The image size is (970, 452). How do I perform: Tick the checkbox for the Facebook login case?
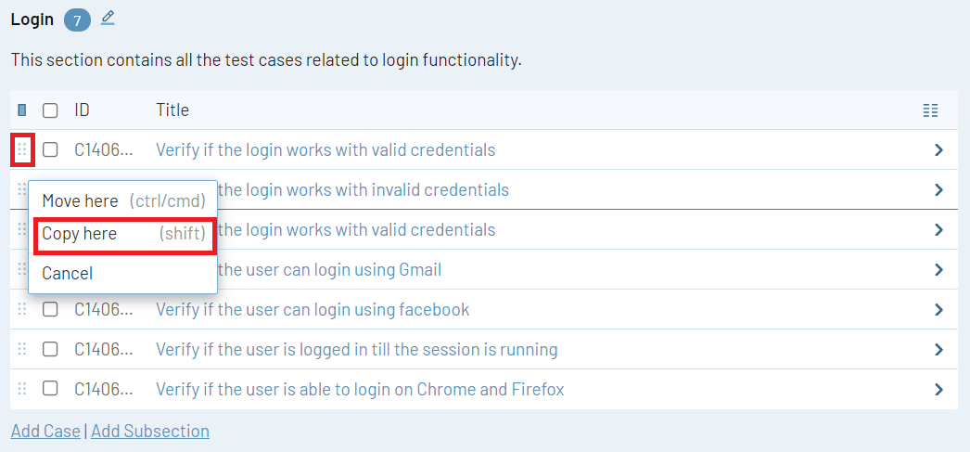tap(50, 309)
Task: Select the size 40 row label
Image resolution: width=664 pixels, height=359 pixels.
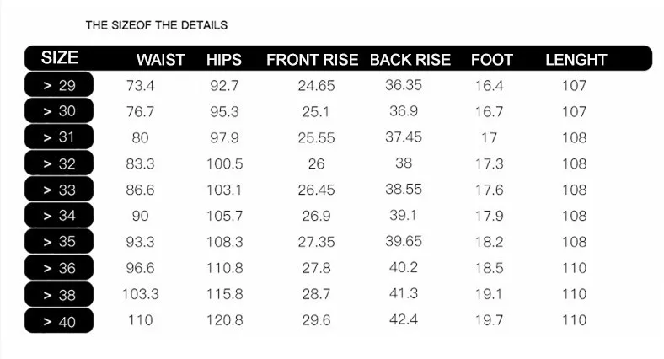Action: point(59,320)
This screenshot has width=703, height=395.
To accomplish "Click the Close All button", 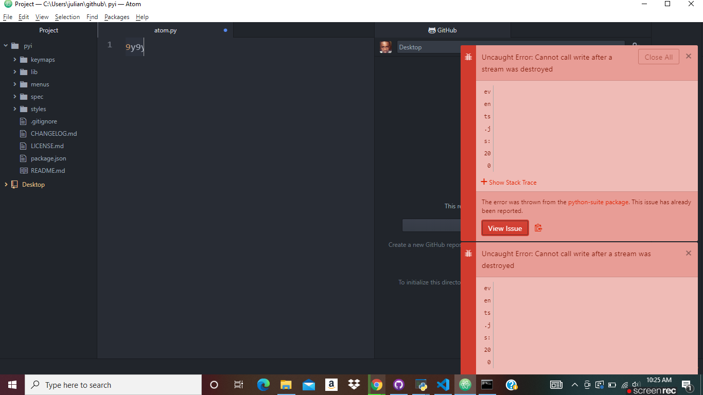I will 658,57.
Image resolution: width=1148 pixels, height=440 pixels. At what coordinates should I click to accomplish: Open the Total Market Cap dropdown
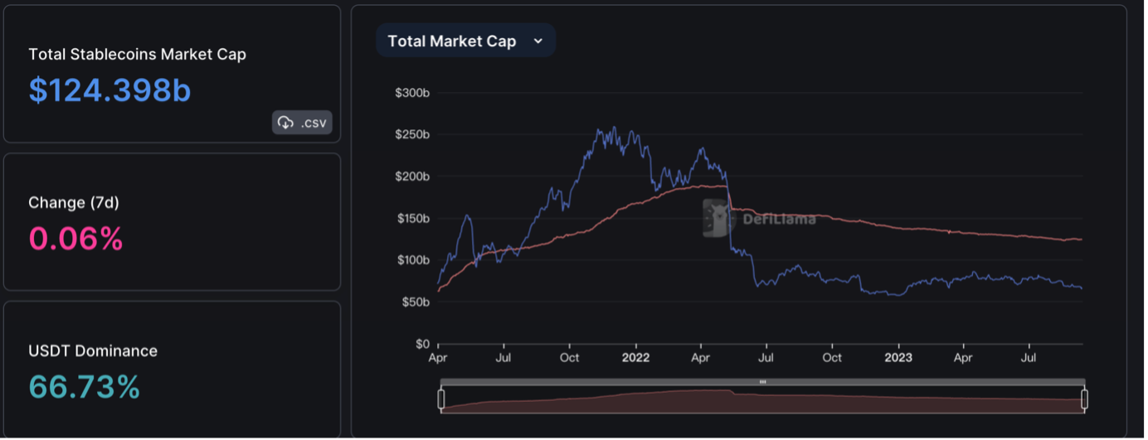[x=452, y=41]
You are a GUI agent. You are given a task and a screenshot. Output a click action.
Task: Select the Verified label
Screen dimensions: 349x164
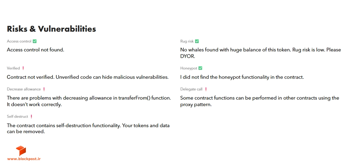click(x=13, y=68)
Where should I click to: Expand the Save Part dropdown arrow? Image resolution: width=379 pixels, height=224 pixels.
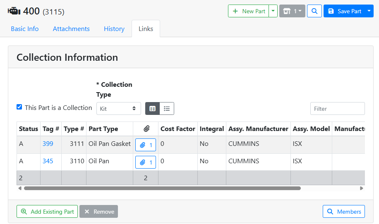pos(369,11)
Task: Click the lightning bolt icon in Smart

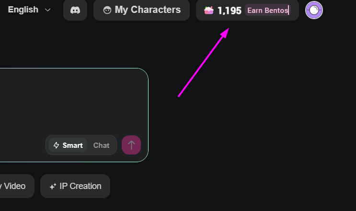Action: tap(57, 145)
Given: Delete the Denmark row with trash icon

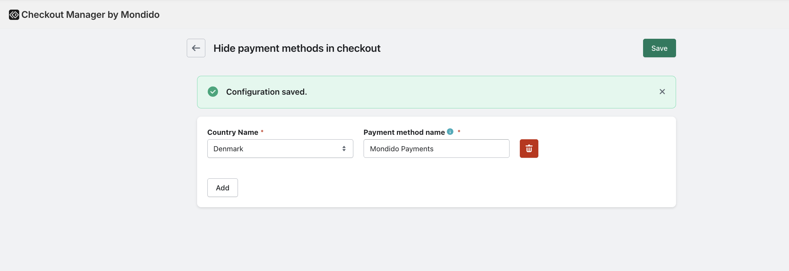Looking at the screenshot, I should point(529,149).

══════════════════════════════

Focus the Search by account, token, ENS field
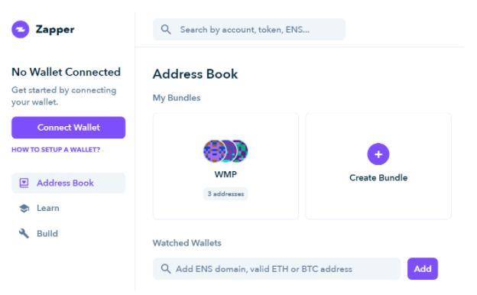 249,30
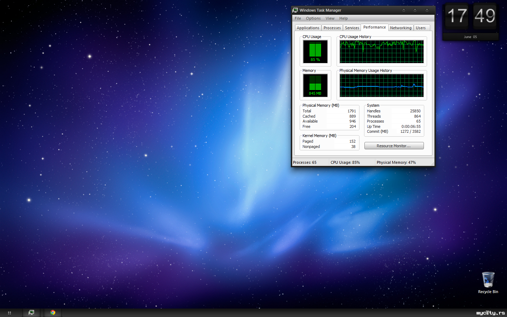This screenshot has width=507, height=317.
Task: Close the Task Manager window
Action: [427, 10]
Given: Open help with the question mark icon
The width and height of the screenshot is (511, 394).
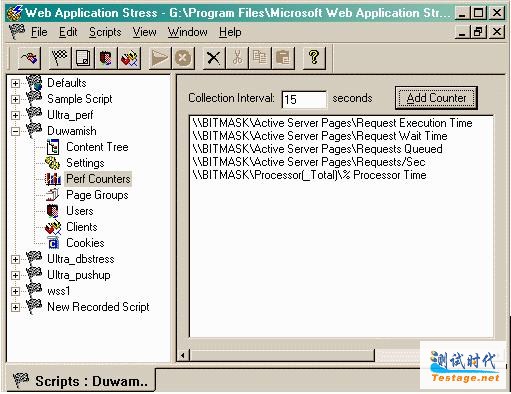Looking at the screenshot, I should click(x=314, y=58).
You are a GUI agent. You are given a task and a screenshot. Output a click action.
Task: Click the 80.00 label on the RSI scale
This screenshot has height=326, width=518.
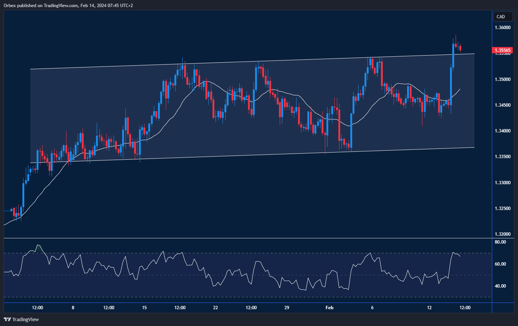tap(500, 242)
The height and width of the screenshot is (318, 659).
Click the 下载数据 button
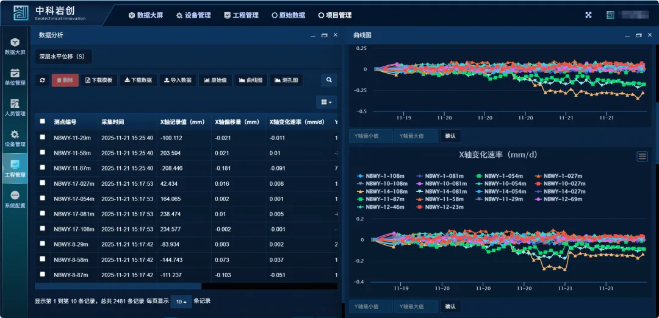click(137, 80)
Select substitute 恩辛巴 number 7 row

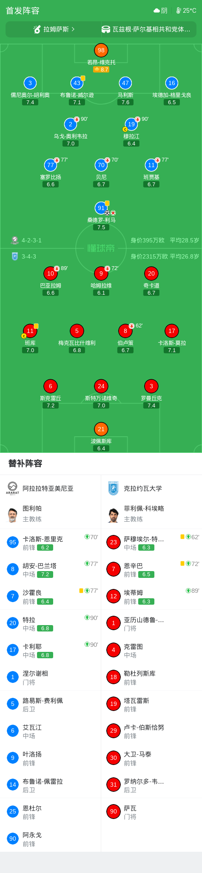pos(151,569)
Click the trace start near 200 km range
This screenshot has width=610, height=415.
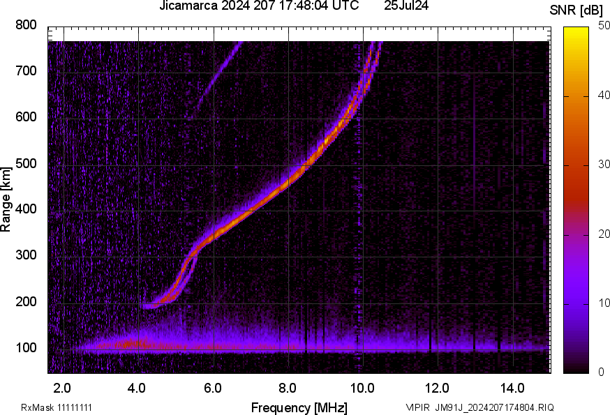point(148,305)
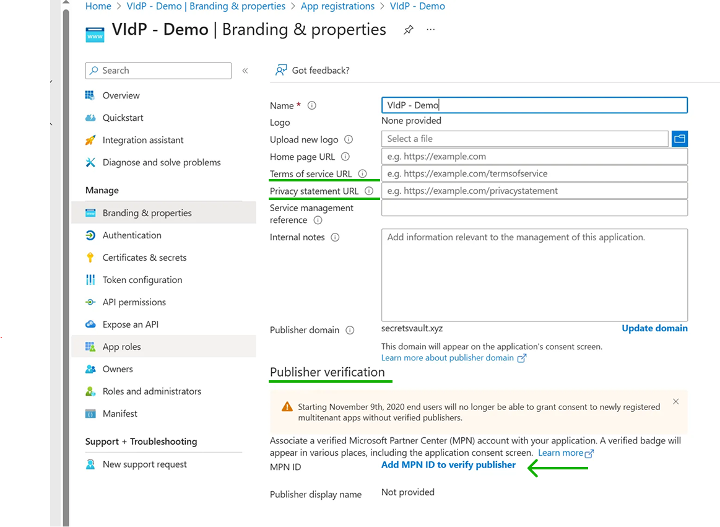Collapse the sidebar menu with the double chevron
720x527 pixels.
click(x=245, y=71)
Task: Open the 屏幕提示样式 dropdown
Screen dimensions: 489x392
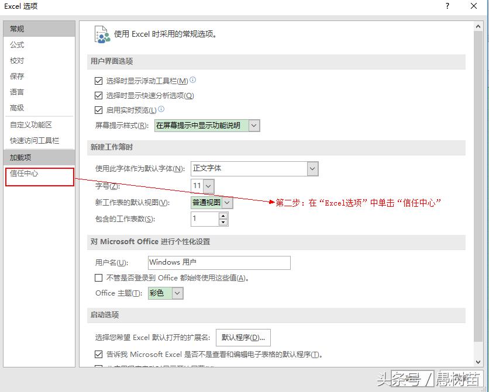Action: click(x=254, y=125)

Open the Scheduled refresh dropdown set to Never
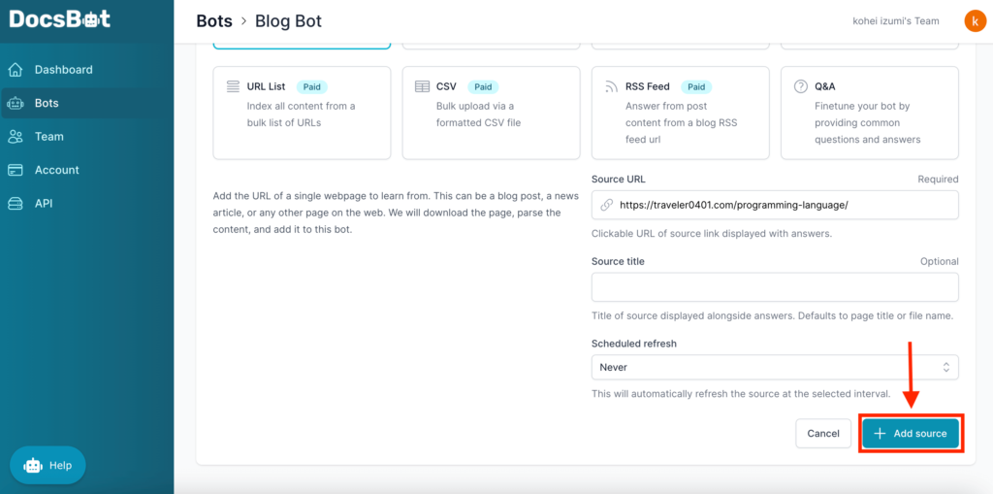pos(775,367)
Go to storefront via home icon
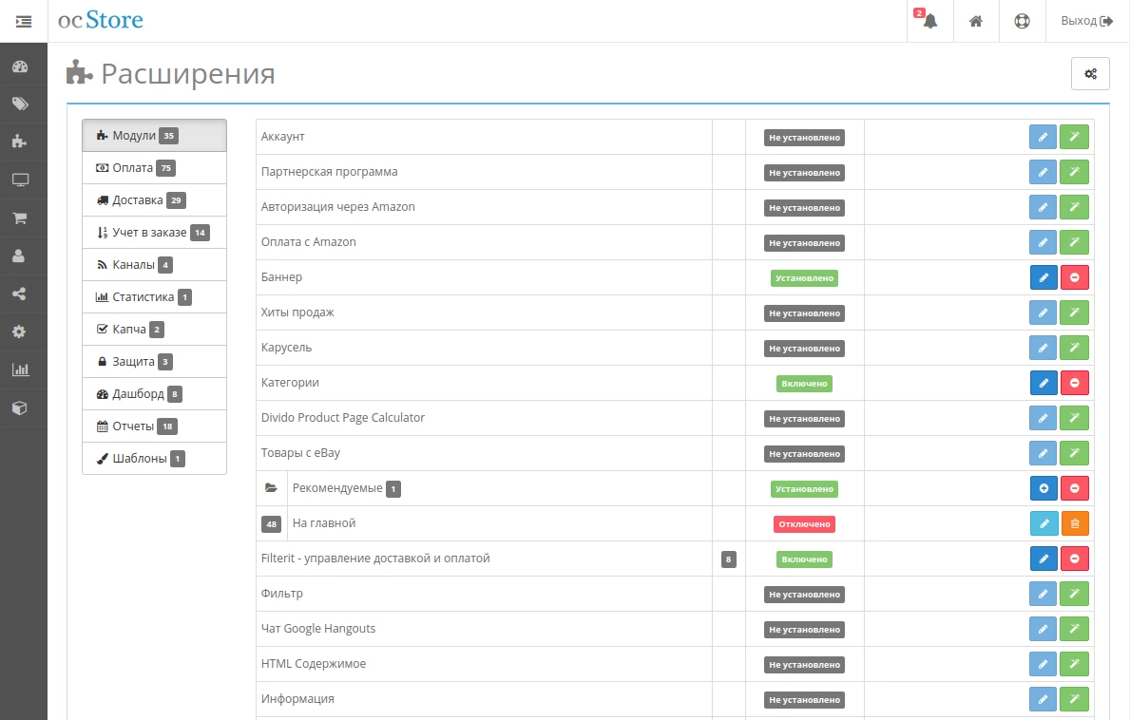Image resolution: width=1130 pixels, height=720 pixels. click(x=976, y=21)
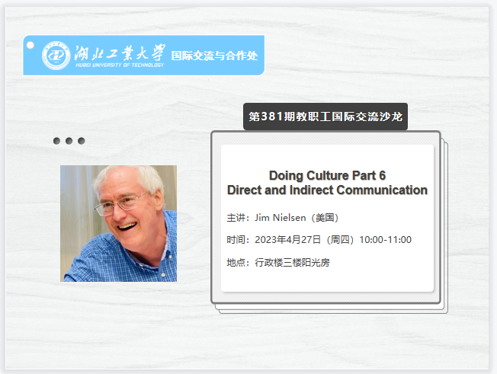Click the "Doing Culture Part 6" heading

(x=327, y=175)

══════════════════════════════

# Exercise
Extract every line above containing the word "label".

# Answer box
Task: Select the size 40 row label
Task: Select the Verified label
Task: Click the 80.00 label on the RSI scale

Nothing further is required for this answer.